Effects of midazolam and morphine on cerebral oxygenation and hemodynamics in ventilated premature infants.

Background: Midazolam sedation and morphine analgesia are commonly used in ventilated premature infants.

Objectives: To evaluate the effects of midazolam versus morphine infusion on cerebral oxygenation and hemodynamics in ventilated premature infants.

Methods: 11 patients (GA 26.6-33.0 weeks, BW 780-2,335 g) were sedated with midazolam (loading dose 0.2 mg/kg, maintenance 0.2 mg/kg/h) and 10 patients (GA 26.4-33.3 weeks, BW 842-1,955 g) were sedated with morphine (loading dose 0.05 mg/kg, maintenance 0.01 mg/kg/h). Changes in oxyhemoglobin (Delta cO2Hb) and deoxyhemoglobin (Delta cHHb) were assessed using near infrared spectrophotometry. Changes in cHbD (= Delta cO(2)Hb - Delta cHHb) reflect changes in cerebral blood oxygenation and changes in concentration of total hemoglobin (Delta ctHb = Delta cO2Hb + Delta cHHb) represent changes in cerebral blood volume (DeltaCBV). Changes in cerebral blood flow velocity (DeltaCBFV) were intermittently measured using Doppler ultrasound. Heart rate (HR), mean arterial blood pressure (MABP), arterial oxygen saturation (saO2) and transcutaneous measured pO2 (tcpO2) and pCO2 (tcpCO2) were continuously registered. Statistical analyses were carried out using linear mixed models to account for the longitudinal character study design.
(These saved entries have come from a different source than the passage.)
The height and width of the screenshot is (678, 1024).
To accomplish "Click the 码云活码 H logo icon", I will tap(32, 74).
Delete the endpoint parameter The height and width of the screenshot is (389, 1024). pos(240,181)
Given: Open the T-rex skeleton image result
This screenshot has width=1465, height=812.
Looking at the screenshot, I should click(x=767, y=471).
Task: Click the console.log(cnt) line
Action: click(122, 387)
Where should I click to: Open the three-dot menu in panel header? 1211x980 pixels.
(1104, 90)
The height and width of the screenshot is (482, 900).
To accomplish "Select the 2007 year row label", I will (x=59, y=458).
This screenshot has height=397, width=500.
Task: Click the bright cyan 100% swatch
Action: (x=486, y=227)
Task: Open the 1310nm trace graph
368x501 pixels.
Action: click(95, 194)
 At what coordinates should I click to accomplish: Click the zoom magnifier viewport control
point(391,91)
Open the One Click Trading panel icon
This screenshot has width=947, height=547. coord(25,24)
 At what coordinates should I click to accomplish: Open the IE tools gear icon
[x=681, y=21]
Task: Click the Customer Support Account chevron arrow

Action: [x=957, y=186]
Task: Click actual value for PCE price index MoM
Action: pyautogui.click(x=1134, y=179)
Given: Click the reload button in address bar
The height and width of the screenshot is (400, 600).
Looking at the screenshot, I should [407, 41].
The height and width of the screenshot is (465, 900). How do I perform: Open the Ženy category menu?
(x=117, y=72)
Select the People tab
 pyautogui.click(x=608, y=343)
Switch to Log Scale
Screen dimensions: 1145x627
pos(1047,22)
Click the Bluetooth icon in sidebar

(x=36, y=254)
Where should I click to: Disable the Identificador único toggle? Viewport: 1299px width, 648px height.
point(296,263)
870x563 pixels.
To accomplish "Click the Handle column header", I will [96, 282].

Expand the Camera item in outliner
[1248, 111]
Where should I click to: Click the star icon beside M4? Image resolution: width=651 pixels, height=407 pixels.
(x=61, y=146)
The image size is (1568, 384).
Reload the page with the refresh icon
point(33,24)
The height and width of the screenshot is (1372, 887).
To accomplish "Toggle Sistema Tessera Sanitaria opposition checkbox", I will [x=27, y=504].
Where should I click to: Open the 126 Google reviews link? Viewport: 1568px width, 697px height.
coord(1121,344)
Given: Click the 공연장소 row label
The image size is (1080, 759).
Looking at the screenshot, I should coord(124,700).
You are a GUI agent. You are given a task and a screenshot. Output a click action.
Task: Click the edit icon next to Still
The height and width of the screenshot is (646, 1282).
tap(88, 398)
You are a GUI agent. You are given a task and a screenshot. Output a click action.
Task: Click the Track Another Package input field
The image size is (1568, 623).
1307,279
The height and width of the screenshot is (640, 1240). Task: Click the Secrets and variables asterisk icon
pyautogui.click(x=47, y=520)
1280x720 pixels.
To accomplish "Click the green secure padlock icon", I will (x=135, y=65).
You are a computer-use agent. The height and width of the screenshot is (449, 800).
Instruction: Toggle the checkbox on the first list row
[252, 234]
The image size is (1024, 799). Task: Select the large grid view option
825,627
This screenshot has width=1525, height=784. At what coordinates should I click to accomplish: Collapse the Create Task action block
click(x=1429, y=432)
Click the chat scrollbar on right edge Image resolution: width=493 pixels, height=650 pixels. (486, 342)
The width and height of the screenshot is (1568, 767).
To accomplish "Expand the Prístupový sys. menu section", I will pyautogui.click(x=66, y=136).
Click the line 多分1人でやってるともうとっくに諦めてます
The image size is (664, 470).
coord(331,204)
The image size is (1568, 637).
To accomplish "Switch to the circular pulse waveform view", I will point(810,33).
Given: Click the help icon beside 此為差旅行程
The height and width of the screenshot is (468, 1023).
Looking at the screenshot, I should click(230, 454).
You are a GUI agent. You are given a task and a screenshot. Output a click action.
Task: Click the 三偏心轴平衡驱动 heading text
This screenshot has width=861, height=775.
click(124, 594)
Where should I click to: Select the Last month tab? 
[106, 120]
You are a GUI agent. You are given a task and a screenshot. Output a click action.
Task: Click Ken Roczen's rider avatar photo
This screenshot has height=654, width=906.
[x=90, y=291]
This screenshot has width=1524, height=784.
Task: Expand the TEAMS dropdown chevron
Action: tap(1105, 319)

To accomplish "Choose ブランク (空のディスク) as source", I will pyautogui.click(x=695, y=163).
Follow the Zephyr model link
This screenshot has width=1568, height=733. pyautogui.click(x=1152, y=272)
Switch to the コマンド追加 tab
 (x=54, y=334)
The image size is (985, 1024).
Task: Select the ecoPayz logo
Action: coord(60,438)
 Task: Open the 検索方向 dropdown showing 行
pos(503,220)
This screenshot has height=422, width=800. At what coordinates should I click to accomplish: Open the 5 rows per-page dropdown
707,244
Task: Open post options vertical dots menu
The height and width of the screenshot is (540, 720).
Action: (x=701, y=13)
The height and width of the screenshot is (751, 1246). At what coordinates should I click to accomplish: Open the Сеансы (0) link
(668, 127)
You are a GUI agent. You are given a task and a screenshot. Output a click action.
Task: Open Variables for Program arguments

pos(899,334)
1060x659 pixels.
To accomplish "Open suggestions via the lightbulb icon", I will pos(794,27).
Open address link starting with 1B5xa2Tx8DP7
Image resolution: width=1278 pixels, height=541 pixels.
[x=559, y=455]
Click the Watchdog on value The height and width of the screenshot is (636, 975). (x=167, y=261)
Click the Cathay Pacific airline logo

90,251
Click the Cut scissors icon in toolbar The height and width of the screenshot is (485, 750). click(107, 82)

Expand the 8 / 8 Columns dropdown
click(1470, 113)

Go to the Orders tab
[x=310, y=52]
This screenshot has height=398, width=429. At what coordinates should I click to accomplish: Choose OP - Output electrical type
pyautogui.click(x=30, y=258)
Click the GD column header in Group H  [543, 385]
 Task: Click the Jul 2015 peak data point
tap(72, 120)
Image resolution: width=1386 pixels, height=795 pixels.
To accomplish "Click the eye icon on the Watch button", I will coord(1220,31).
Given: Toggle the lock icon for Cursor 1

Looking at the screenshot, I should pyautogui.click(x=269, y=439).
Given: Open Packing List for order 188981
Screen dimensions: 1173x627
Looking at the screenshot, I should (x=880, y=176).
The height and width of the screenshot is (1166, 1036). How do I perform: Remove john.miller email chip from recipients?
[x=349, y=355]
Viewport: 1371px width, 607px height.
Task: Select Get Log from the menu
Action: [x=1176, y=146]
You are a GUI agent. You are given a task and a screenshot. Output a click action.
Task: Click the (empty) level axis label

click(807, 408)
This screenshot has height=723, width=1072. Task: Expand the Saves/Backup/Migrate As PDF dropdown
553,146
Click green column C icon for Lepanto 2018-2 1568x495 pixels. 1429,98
Results: Within 15 min after the loading dose of midazolam, a decrease in saO2, tcpO2 and cHbD was observed in 5/11 infants. In addition, a fall in MABP and CBFV was observed 15 min after midazolam administration. Immediately after morphine infusion a decrease in saO2, tcpO2 and cHbD was observed in 6/10 infants. Furthermore, morphine infusion resulted in a persistent increase in CBV.

Conclusions: Administration of midazolam and morphine in ventilated premature infants causes significant changes in cerebral oxygenation and hemodynamics, which might be harmful.